Background and purpose: Hydrocephalus is an important complication of subarachnoid hemorrhage (SAH). We investigated the occurrence of acute hydrocephalus in a rat SAH model.
Methods: SAH was induced by endovascular perforation in adult male Sprague-Dawley rats (n=36). Sham rats (n=8) underwent the same procedure without perforation. MRI was performed 24 hours after SAH and the volume of the ventricular system and extent of T2* hypointensity lesions were measured. We defined hydrocephalus as ventricular volume > +3 SDs above the mean in sham animals. SAH grade was determined and brains were used for histology, immunohistochemistry, Perls staining, and Western blot analysis. Ventricular wall damage was defined as percentage of ependymal surface disruption.

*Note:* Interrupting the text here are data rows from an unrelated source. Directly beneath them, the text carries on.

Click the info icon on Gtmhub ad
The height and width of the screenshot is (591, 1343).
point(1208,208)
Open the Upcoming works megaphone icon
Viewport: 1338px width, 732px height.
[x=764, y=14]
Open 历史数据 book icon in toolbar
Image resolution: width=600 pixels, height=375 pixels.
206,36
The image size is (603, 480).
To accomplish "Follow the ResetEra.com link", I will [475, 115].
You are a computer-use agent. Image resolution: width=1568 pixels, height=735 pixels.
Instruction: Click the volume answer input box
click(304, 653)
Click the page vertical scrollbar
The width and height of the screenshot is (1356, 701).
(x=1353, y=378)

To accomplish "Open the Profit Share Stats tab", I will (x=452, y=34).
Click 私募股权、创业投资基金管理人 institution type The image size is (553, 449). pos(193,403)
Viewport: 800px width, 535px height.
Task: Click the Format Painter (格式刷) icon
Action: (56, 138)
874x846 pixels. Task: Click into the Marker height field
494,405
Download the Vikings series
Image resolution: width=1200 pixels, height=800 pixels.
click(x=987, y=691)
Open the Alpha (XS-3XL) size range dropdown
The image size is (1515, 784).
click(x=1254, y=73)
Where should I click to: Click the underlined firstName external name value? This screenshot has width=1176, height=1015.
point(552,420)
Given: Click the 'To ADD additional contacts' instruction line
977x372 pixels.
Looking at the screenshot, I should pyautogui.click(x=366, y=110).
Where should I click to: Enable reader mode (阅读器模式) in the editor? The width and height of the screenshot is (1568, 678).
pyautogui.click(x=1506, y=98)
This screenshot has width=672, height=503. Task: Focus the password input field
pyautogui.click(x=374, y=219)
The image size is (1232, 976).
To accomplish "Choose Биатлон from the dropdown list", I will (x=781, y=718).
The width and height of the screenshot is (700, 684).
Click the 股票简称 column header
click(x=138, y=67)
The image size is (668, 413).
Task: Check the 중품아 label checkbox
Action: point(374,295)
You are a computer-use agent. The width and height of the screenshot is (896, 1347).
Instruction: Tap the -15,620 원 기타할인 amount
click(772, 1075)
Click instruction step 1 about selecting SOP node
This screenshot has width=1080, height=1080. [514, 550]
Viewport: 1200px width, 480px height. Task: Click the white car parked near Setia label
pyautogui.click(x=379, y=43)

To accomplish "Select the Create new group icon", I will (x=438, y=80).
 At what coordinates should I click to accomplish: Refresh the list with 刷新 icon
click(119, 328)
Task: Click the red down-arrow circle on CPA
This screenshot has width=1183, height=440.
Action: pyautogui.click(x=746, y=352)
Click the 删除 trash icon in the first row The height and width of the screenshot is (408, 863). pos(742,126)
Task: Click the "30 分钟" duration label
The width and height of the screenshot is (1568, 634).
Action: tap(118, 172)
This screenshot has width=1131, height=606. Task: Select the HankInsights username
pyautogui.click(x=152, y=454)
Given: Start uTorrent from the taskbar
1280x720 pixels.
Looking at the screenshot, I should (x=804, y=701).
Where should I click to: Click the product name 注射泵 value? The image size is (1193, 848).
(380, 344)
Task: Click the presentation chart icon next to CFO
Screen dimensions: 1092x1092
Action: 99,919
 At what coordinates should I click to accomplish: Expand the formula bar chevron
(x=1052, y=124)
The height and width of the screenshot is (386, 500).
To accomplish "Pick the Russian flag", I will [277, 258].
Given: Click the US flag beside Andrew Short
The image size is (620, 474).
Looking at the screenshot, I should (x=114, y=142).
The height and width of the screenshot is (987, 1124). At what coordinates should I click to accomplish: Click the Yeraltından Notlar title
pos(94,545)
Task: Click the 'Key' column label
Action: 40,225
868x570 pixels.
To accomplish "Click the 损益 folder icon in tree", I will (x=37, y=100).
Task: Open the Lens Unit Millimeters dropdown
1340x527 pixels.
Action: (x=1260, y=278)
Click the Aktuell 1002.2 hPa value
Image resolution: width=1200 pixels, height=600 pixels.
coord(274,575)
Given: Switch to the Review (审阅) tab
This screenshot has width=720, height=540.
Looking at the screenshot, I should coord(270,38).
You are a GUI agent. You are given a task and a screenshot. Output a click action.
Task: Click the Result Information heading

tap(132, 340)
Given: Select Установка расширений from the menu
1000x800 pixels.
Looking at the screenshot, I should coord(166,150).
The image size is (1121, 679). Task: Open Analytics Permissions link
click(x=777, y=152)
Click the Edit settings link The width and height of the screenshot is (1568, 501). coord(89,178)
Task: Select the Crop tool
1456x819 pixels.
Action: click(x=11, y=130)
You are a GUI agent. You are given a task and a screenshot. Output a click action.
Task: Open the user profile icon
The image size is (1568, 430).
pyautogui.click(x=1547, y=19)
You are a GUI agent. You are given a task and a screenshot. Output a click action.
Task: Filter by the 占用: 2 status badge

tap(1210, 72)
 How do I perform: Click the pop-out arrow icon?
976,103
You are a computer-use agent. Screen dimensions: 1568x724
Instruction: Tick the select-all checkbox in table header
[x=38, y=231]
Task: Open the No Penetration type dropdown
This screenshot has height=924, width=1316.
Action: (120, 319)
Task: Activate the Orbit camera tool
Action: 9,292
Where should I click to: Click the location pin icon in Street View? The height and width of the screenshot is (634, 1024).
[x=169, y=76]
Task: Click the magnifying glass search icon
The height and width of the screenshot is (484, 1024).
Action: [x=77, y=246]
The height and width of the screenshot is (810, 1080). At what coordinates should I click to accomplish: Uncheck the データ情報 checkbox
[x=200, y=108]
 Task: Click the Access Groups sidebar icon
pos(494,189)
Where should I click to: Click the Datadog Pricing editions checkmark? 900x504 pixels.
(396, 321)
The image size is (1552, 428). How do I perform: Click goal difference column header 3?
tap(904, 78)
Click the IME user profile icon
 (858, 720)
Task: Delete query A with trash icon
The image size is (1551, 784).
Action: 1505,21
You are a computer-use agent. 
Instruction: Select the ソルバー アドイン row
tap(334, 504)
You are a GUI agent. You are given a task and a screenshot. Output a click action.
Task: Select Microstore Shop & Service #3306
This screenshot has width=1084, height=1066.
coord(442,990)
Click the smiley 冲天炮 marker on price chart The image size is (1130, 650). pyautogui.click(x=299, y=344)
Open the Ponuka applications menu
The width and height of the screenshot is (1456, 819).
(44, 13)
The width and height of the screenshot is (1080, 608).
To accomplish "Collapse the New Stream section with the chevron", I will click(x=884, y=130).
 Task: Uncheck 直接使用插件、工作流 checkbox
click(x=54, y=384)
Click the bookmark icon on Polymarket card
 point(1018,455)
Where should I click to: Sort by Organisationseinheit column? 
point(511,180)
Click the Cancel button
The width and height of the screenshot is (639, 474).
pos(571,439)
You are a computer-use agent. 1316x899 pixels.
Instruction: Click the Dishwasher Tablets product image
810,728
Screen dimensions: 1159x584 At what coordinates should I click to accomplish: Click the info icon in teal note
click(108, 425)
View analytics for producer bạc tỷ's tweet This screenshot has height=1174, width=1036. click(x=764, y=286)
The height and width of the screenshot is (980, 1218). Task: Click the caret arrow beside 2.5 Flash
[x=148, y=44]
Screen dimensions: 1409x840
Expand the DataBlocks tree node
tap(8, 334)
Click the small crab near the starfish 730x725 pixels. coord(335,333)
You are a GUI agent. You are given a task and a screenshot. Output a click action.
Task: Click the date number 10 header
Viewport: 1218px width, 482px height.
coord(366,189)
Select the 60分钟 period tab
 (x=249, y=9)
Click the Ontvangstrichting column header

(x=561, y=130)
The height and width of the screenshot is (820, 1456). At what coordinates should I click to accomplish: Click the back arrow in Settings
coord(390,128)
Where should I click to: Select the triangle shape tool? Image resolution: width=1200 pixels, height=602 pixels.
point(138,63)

Results: All surviving rats (n=27) after SAH had ventricular enlargement (33.6 ± 4.7 versus 13.5 ± 1.4 mm(3) in sham animals, P<0.01). Ventricular volume correlated with SAH severity (r=0.48; P<0.05). Out of 27 SAH rats, 12 demonstrated hydrocephalus and all had intraventricular blood accumulation. Rats with hydrocephalus had more severe ventricular wall damage (7.4 ± 1.2%) than the sham animals (0.6 ± 0.2%; P<0.01) and rats without hydrocephalus (1.1 ± 0.2%; P<0.01). Periventricular iron deposition was observed and heme oxygenase-1 and Iba-1 expression were markedly increased in hydrocephalus rats.
Conclusions: SAH causes ventricular enlargement in a rat endovascular perforation model, with hydrocephalus occurring in 44% of animals at 24 hours. Rats with hydrocephalus had more severe SAH, intraventricular hemorrhage, and greater ventricular wall damage.